Yeltsin’s opinion about Ukraine revealed in the USA
In the United States, the opinion of the first Russian President Boris Yeltsin about Ukraine was revealed. As follows from declassified documents, in the early 1990s, he called the country the main destabilizing factor, media reports.
“This is off the record. Our main destabilizing factor is Ukraine,” the head of state said at a meeting with his American counterpart George W. Bush in 1992, the transcript of which was made public.
Yeltsin explained that there are 11 million ethnic Russians in Ukraine, and Ukrainian nationalists are putting pressure on then-president Leonid Kravchuk. At the same time, the Russian leader assured Bush that Moscow had no imperial ambitions and would be attentive to the concerns of other countries.

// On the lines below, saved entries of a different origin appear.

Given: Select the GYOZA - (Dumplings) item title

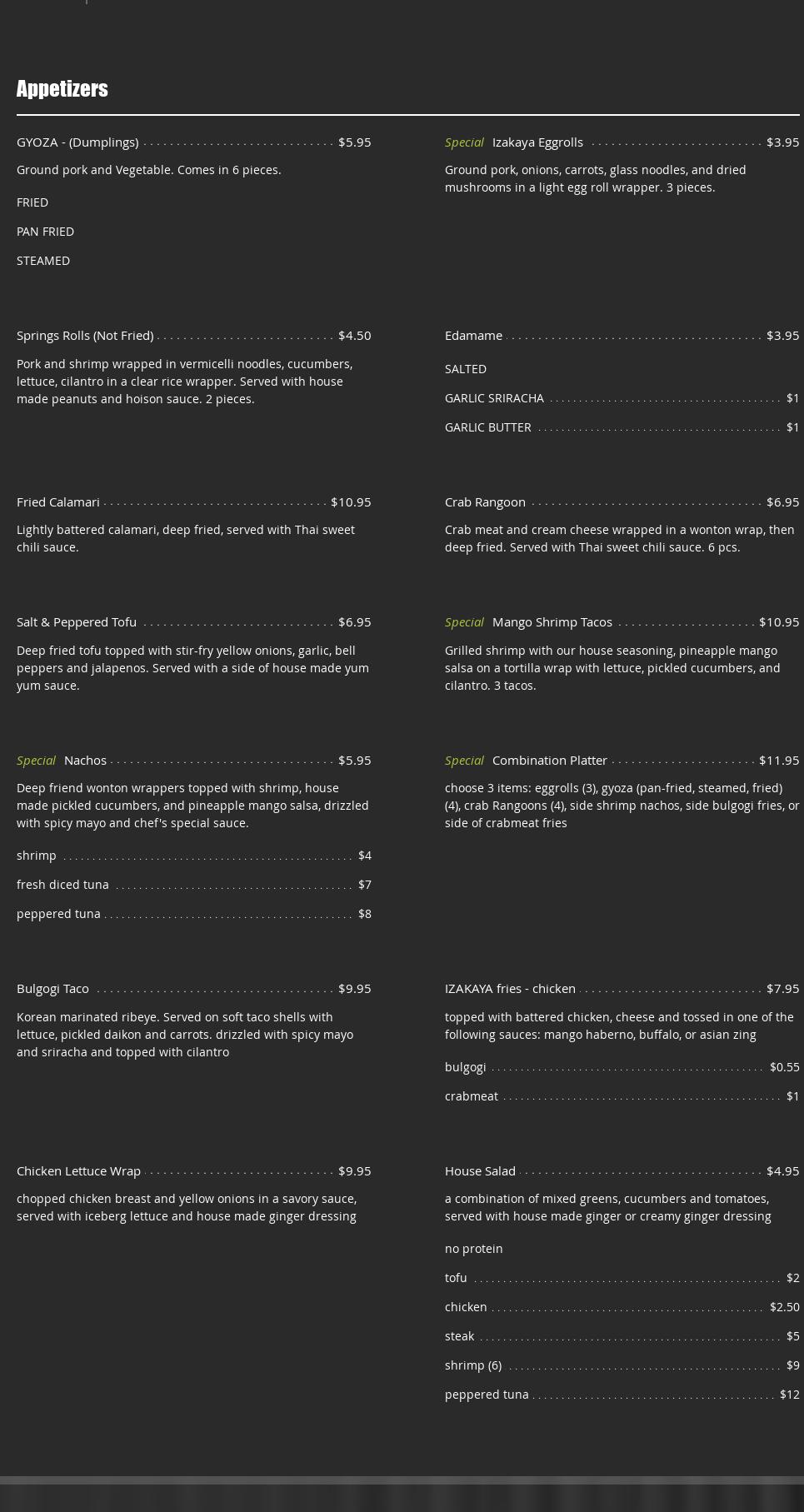Looking at the screenshot, I should [77, 142].
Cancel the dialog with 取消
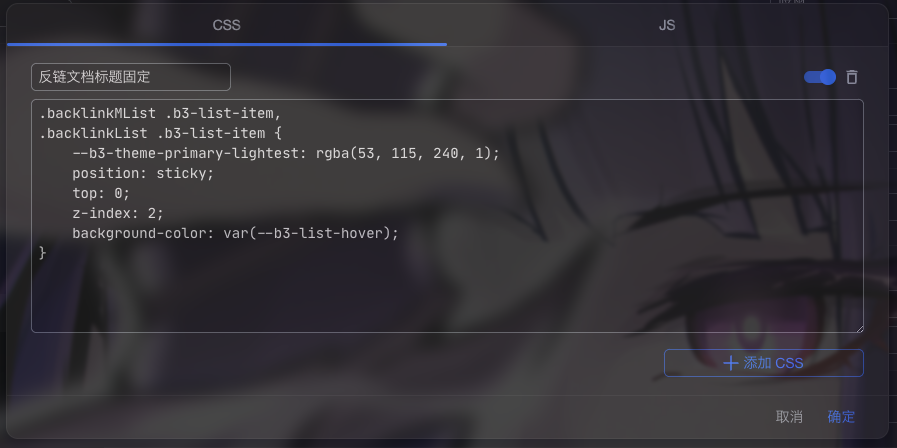 [x=789, y=417]
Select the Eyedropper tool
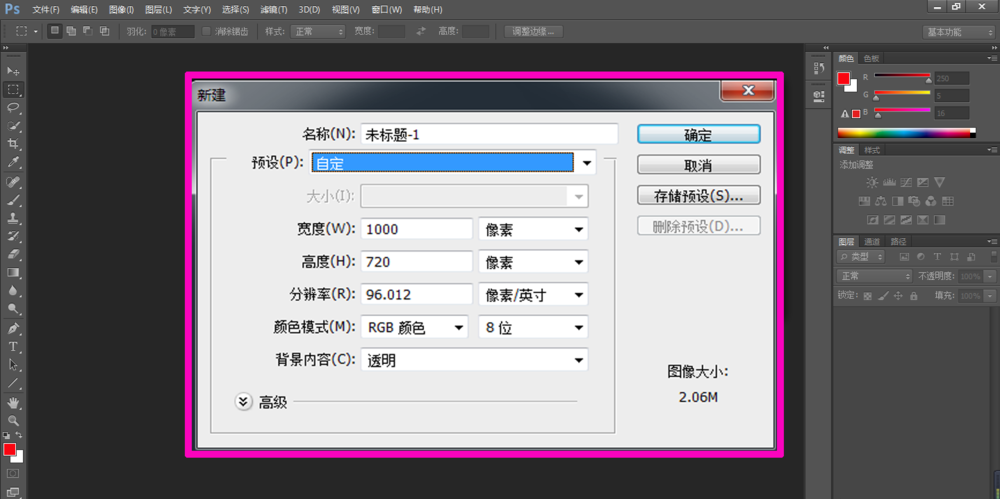This screenshot has width=1000, height=499. coord(14,162)
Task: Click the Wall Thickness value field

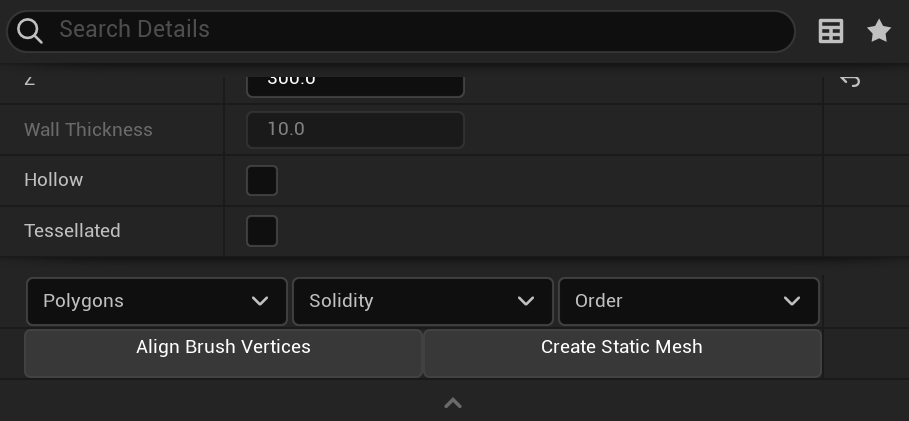Action: [355, 130]
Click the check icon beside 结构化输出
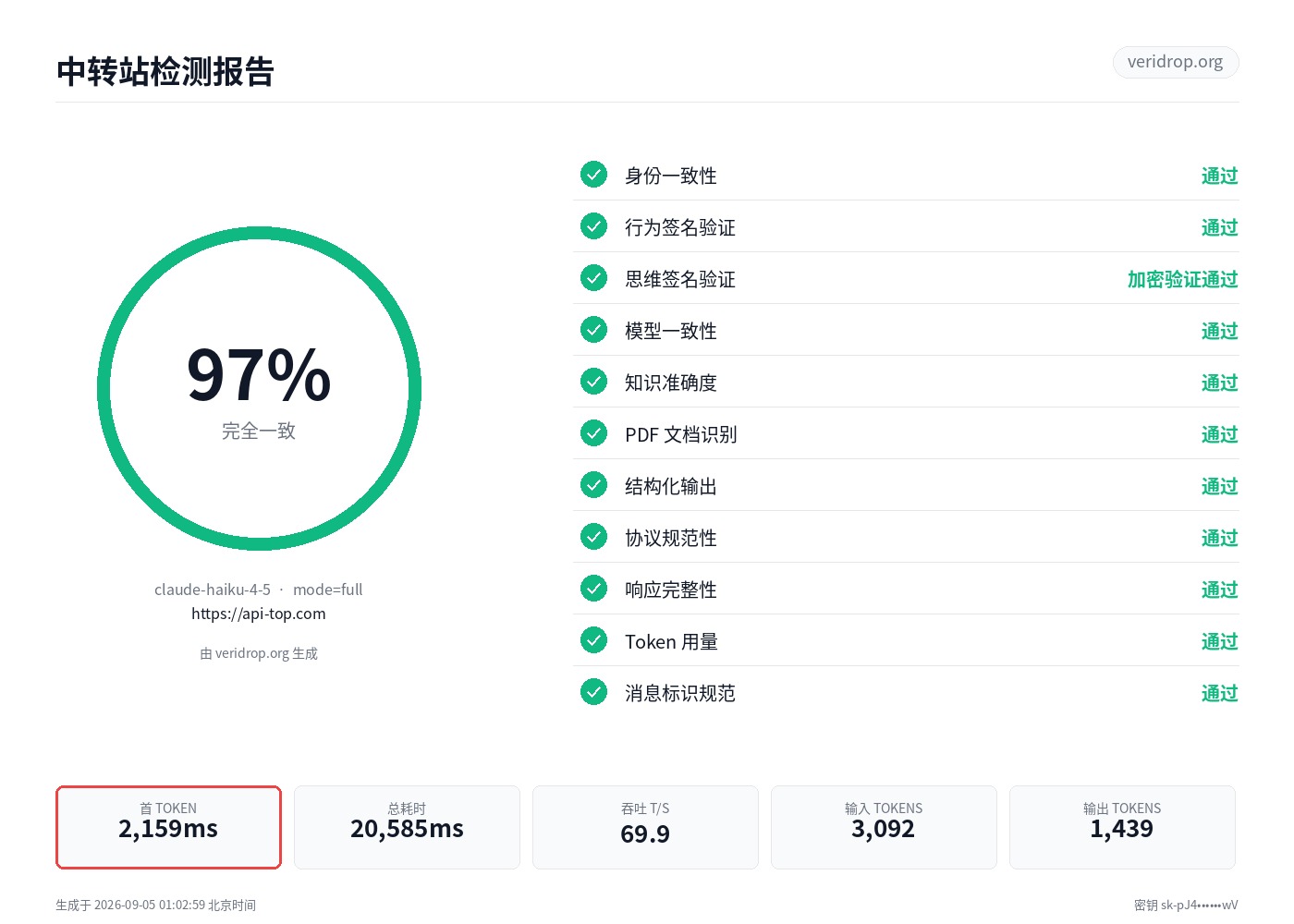This screenshot has width=1294, height=924. [593, 485]
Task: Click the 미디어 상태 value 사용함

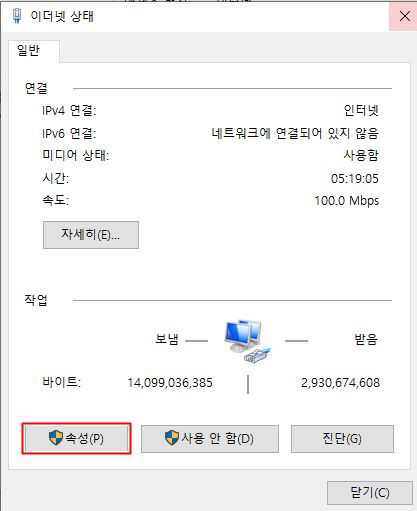Action: pos(361,155)
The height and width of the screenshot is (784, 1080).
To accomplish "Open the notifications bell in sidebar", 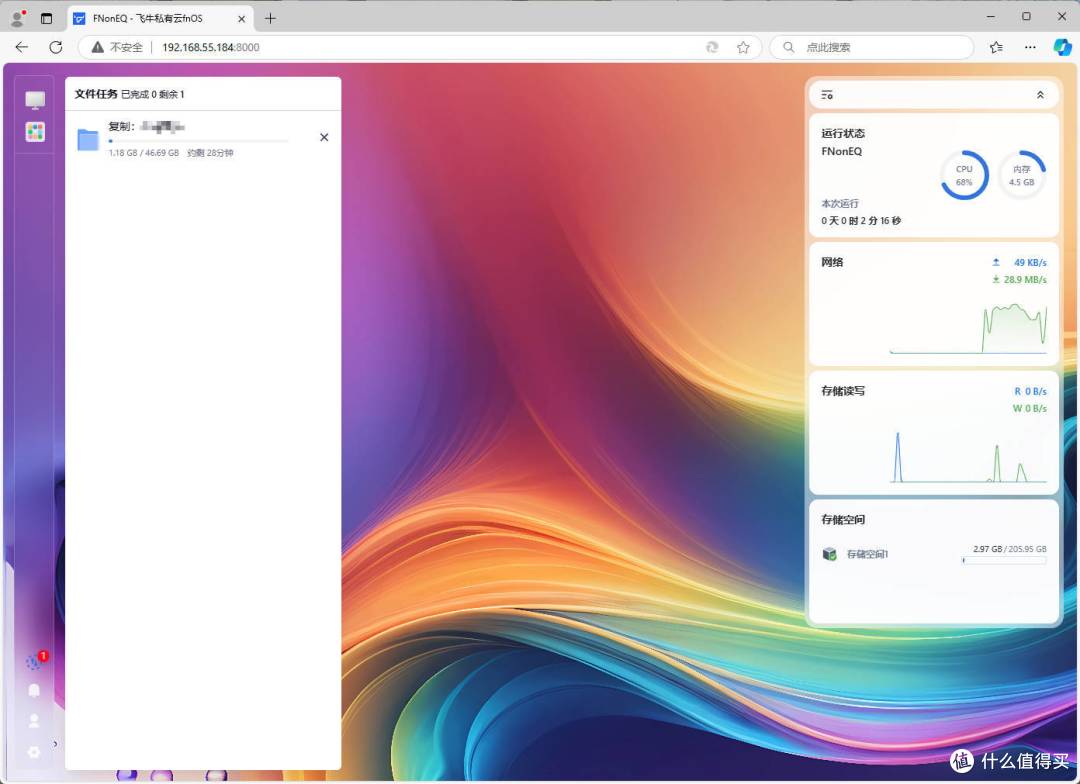I will 34,691.
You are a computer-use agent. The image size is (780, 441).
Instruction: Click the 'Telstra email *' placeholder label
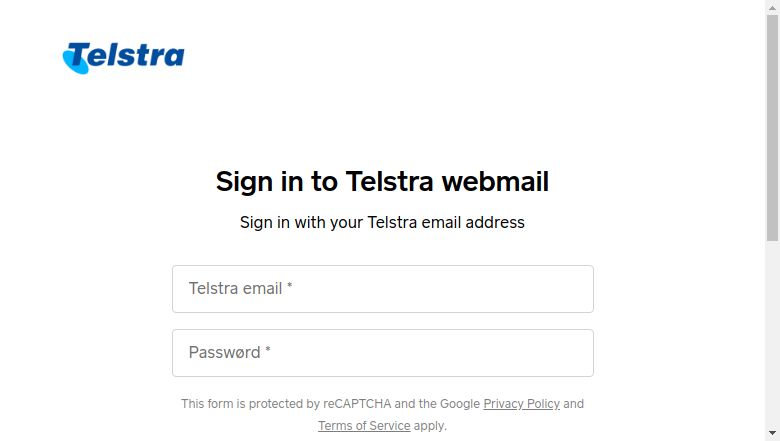(240, 288)
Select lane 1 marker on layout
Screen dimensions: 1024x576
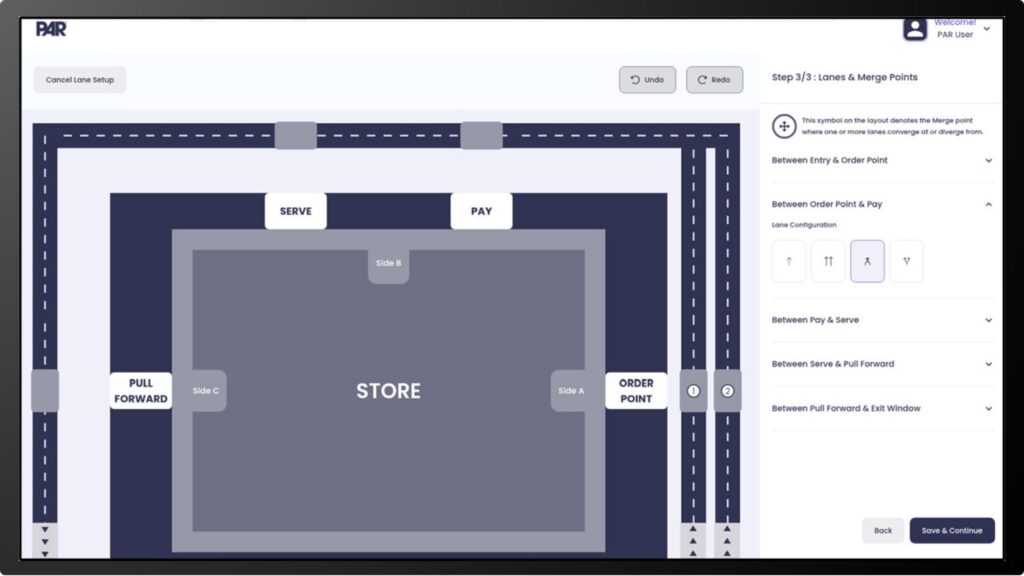tap(693, 391)
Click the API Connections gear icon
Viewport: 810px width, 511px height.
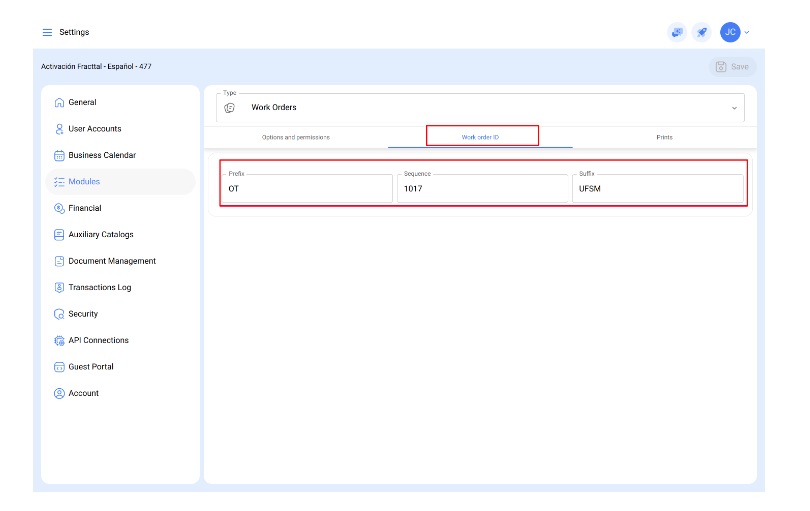click(x=59, y=340)
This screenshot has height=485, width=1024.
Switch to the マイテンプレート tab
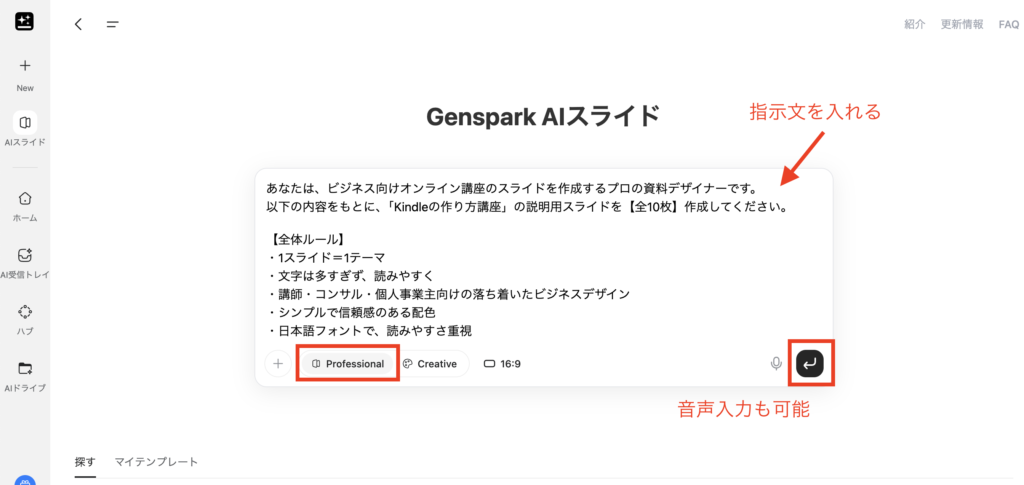156,462
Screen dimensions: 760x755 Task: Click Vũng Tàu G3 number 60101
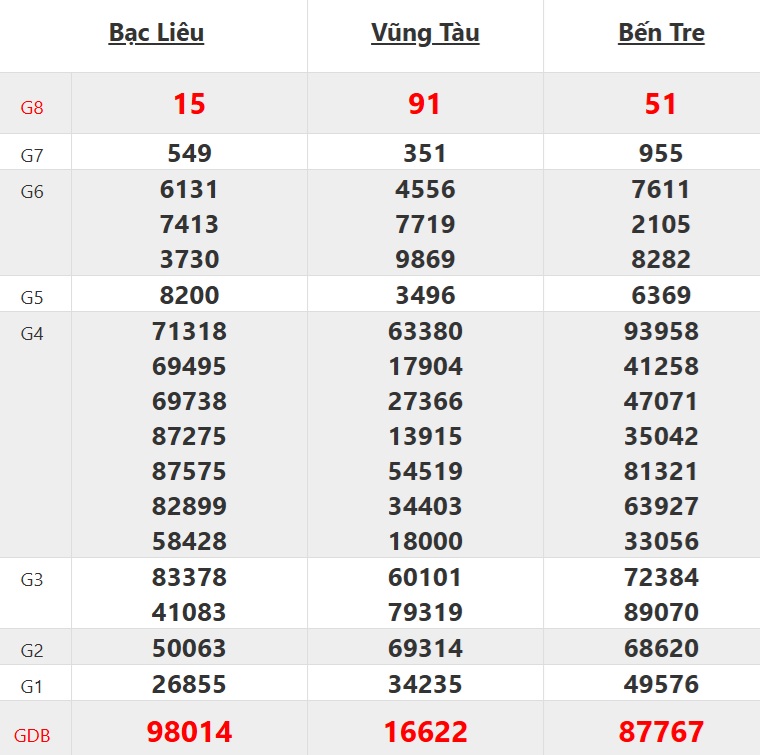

In turn, former Finance Minister Yegor Gaidar assured the American president that the Yugoslav scenario would not occur in Russian-Ukrainian relations, despite the fact that overcoming differences would take a long time.
Earlier, the brother of the first Russian president, Stanislav Glebov, expressed the opinion that tense relations between Russia and Ukraine would continue for several more years. He also stated that his relative was not to blame for what was happening, and refuted the notion that the hostilities were “the fruit of Yeltsin’s activity.”